## TEXTE EXTRAIT
Une affaire de famille
2024
Vues de l'exposition collective Une affaire de famille
Passerelle Centre d'art contemporain, Brest
Commissaire Horya Makhlouf
Pchum Ben, Fêtes des Ancêtres, des morts et de la rédemption, est l’une des cérémonies bouddhistes les plus importantes au Cambodge et dans les diasporas. Dans les pagodes ou à la maison, les familles se rassemblent autour des plats qu’elles ont préparé avec soin, en pensant aux membres qui les ont quittées autant qu’à celles et ceux qui sont restés. Au sol ou sur la table, les assiettes s’accumulent et les mets se partagent alors que brûlent les encens allumés pour convoquer à table les vivants et les défunts. Quand La Double Absence restitue les images du festin, le banquet de papier composé par Socheata Aing propose un nouveau partage. Composé lors d’une résidence au Ditep - Dispositif Institut Educatif et Pédagogique l’Essor Jean-Plaquevent de Saint-Ignan, ce banquet est la somme des histoires accumulées dans les fibres des papiers peints arrachés des murs de l’ancienne bâtisse où sont désormais accueillis les enfants qu’elle a accompagnés le temps d’un automne. Les couches de papier et d’histoires secrètes alimentent aujourd’hui les petites assiettes offertes à la dégustation intérieure.
Extrait de la notice du cartel de l’installation Le festin de papier peint pour l’exposition collective Une affaire de famille
C’est une histoire qui pourrait être un film : il y a deux ans, Socheata Aing a retrouvé une dizaine de pochettes de CDs sur lesquelles étaient inscrits des lieux et des dates, en français ou en cambodgien, qui renfermaient de précieux souvenirs enregistrés par son père il y a bien des années.

(Enregistrements conservés)
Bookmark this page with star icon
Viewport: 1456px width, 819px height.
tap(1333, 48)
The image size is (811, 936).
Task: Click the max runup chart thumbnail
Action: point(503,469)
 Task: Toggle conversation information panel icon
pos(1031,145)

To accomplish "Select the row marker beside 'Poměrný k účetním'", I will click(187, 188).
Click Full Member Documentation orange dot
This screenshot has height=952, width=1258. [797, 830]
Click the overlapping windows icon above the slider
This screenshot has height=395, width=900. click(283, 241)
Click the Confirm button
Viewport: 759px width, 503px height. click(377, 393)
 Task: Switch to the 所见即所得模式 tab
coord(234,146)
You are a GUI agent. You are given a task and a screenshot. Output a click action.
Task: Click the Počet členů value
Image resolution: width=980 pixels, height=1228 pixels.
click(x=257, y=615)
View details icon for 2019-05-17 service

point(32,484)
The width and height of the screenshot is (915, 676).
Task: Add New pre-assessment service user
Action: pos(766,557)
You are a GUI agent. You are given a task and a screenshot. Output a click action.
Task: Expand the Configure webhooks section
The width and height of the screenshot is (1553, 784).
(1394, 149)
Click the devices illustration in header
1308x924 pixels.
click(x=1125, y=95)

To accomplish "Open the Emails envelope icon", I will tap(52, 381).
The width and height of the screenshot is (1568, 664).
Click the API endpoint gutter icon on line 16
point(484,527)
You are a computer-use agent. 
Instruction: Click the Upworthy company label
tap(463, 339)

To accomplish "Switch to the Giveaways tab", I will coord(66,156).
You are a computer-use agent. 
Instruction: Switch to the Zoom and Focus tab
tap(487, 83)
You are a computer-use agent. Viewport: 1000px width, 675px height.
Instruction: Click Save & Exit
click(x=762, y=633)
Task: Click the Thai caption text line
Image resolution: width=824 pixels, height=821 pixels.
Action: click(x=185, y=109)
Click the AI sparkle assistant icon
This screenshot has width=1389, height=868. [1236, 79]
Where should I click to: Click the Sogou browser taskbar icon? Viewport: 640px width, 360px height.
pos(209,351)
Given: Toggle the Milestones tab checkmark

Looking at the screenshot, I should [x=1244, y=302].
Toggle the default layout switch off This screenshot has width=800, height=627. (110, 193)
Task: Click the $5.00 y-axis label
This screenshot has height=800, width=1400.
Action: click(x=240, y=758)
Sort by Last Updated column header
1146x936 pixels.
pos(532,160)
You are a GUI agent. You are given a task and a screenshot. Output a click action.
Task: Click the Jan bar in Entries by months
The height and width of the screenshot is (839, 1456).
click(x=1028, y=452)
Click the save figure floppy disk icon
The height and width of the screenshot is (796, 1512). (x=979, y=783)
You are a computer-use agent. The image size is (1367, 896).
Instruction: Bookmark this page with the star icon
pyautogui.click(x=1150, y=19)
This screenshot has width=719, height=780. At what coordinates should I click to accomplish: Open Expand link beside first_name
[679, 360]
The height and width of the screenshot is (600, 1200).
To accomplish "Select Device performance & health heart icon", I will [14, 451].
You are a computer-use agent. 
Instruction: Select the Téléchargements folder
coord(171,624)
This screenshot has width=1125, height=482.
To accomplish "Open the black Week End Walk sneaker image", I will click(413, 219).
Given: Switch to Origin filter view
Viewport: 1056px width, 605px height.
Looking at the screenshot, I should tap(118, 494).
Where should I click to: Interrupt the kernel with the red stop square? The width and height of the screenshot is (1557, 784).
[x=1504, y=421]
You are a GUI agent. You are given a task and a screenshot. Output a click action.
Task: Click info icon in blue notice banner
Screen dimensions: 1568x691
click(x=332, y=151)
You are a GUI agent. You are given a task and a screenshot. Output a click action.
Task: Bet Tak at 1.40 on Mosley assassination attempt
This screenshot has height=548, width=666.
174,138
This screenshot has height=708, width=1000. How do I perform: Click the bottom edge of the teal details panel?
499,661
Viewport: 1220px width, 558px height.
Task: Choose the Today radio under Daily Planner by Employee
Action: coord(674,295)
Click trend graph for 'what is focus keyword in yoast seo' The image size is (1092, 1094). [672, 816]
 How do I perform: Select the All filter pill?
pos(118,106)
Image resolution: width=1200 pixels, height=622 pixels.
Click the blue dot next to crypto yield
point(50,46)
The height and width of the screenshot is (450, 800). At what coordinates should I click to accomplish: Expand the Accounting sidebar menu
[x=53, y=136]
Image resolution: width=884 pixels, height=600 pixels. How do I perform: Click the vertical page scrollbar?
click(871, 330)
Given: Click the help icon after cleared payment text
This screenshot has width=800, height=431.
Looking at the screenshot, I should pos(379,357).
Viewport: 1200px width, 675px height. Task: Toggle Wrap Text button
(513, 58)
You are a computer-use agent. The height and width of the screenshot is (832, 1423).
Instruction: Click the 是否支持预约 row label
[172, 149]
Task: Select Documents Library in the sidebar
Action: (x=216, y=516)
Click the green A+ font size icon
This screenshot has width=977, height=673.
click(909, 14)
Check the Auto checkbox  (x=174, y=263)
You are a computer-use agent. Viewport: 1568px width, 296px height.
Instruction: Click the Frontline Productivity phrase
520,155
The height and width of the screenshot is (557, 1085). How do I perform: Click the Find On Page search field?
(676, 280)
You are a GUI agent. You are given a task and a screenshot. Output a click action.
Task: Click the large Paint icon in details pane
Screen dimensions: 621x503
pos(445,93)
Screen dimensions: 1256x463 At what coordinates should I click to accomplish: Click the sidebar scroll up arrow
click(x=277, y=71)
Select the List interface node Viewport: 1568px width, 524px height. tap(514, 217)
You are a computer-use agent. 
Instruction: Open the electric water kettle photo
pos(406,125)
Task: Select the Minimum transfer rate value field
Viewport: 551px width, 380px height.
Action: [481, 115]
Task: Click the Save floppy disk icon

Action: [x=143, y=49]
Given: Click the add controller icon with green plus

## CONSIGNE BRÈVE 1
Reproduisez sous forme de liste numérotée, sans les lignes vides, les enregistrements compris entre la ligne contenant « Viewport: 1200px width, 675px » et la fin des enregistrements, ces deux bornes incluses.
## CONSIGNE BRÈVE 2
Rédigez la suite du texte consacré à l'exposition Une affaire de famille, en reprenant après sa dernière phrase.

## RÉSULTAT ATTENDU 1
1. Viewport: 1200px width, 675px height. Task: Toggle Wrap Text button
2. (513, 58)
3. You are a computer-use agent. The height and width of the screenshot is (832, 1423).
4. Instruction: Click the 是否支持预约 row label
5. [172, 149]
6. Task: Select Documents Library in the sidebar
7. Action: (x=216, y=516)
8. Click the green A+ font size icon
9. This screenshot has width=977, height=673.
10. click(909, 14)
11. Check the Auto checkbox  (x=174, y=263)
12. You are a computer-use agent. Viewport: 1568px width, 296px height.
13. Instruction: Click the Frontline Productivity phrase
14. 520,155
15. The height and width of the screenshot is (557, 1085). How do I perform: Click the Find On Page search field?
16. (676, 280)
17. You are a GUI agent. You are given a task and a screenshot. Output a click action.
18. Task: Click the large Paint icon in details pane
19. Screen dimensions: 621x503
20. pos(445,93)
21. Screen dimensions: 1256x463 At what coordinates should I click to accomplish: Click the sidebar scroll up arrow
22. click(x=277, y=71)
23. Select the List interface node Viewport: 1568px width, 524px height. tap(514, 217)
24. You are a computer-use agent. 
25. Instruction: Open the electric water kettle photo
26. pos(406,125)
27. Task: Select the Minimum transfer rate value field
28. Viewport: 551px width, 380px height.
29. Action: [481, 115]
30. Task: Click the Save floppy disk icon
31. Action: [x=143, y=49]
32. Given: Click the add controller icon with green plus

## RÉSULTAT ATTENDU 2
Un grand ménage de l’appartement familial et le hasard d’un début de printemps ont poussé l’artiste à revisionner ce qui était entreposé là depuis des lustres et que personne n’osait déplacer, comme en attente d’une suite. Sur son écran d’ordinateur, elle redécouvre alors les visages aux traits familiers capturés par son père quand ses filles étaient petites, le sourire de sa mère en voyage, des paysages de France et du Cambodge que les parents ramenaient – pour les partager – d’un bout à l’autre de la famille dispersée entre les deux pays. La barre d’immeuble de banlieue parisienne dans laquelle une partie des Aing a grandi succède à la maison cambodgienne ouverte sur l’extérieur dans laquelle les autres sont restés.
Ici, les festins se partagent autour d’une longue table serrée entre les murs roses recouverts de cadres dorés ; là, ils s’étendent au dehors, par terre et plus gigantesques encore. D’une séquence à l’autre, les gestes d’une prière se répondent, en écho mais ré-adaptés à l’espace dans lequel elle se partage, à la langue dans laquelle elle se comprend, aux petits devenus grands, et aux vivants qui font sans les absents.
Les souvenirs partagés entre ici et là-bas se sont empilés, ont circulé et se sont entassés sur un coin du bureau de l’appartement familial et dans la tête de l’artiste. Alors, ouvrant les pochettes de CDs avant qu’elles ne finissent par prendre véritablement la poussière, Socheata Aing s’est attachée à poursuivre l’oeuvre de son père. À ses yeux, elle a associé les siens. À travers eux, tenté de voir ce qu’ils regardaient avant elle. Après eux, composé de nouvelles images, écrit la suite qu’il aurait sûrement voulu. Ici et là, les figures grandissent et finissent par disparaître. Partout, toutefois, un bouquet d’encens se consume pour faire perdurer leur mémoire et les inviter à rester là, toujours un peu, avec soi.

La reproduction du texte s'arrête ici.